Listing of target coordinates
>> START
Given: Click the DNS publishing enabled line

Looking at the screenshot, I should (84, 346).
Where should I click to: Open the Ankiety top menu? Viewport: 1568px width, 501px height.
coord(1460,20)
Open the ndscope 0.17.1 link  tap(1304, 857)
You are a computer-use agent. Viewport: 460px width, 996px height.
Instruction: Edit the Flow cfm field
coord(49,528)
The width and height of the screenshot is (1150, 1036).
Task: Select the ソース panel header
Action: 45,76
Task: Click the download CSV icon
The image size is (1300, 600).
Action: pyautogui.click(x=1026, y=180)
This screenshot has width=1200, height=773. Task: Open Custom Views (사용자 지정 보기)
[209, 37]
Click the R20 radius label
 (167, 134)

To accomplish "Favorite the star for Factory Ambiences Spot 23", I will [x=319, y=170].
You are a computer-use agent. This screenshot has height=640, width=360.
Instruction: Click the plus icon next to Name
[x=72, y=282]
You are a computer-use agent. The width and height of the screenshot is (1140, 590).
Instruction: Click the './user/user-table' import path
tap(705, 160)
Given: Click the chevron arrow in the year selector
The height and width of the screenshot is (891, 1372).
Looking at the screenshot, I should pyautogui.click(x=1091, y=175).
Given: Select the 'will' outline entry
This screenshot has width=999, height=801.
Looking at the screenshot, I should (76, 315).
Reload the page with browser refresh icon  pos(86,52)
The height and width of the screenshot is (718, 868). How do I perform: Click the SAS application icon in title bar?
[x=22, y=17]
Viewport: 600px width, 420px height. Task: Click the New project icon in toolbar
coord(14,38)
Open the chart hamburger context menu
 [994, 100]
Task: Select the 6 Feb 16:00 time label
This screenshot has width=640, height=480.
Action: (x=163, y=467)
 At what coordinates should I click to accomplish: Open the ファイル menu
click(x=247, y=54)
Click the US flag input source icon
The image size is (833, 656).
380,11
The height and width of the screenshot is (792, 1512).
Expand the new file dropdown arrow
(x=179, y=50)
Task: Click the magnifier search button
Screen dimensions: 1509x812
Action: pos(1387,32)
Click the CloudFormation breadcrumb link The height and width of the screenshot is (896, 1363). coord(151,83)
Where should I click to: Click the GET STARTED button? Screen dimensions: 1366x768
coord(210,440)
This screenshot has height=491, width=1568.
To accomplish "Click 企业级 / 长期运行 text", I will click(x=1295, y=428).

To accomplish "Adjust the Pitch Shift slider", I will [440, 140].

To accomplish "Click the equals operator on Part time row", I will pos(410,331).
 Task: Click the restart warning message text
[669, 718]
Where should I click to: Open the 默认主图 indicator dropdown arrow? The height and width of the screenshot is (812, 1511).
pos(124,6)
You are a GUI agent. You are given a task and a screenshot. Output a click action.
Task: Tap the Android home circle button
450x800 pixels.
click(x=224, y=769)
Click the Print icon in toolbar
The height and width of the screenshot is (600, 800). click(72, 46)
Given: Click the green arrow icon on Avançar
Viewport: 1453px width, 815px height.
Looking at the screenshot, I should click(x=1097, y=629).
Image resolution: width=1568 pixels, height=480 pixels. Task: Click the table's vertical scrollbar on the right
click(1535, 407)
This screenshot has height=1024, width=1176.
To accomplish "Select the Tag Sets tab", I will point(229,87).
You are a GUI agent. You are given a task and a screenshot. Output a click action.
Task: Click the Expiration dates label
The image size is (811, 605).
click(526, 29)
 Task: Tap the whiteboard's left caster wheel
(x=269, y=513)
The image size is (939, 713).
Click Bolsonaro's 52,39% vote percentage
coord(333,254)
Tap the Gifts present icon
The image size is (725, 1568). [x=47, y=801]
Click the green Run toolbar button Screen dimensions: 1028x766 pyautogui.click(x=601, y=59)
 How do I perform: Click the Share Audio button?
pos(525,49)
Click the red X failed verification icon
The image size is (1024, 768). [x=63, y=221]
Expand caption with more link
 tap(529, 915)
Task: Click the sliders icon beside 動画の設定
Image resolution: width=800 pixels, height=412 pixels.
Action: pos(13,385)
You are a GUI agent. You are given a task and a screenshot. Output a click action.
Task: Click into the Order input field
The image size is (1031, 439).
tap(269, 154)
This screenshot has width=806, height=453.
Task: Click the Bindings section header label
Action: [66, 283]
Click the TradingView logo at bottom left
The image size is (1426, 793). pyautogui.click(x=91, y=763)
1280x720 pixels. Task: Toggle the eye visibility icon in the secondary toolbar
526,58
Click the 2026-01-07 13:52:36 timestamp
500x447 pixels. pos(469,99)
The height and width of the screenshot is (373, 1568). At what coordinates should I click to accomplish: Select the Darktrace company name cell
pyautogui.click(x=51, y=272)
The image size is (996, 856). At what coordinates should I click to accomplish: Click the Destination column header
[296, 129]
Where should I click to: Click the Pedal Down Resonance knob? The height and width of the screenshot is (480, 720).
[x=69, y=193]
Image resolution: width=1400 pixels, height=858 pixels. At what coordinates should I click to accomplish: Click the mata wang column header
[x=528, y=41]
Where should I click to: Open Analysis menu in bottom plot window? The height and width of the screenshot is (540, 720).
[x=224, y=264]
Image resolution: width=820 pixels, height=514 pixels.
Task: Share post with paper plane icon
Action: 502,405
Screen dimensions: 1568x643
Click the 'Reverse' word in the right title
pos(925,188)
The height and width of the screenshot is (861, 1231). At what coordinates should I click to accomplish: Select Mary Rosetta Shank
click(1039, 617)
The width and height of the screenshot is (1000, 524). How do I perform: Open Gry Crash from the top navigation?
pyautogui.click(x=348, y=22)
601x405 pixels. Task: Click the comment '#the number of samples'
>> END
## REQUEST
From the listing above, extract every line that contains the word "green", treating uppercase and lowercase letters as distinct.

## PROBLEM SOLUTION
Given: Click the green arrow icon on Avançar
Click the green Run toolbar button Screen dimensions: 1028x766 pyautogui.click(x=601, y=59)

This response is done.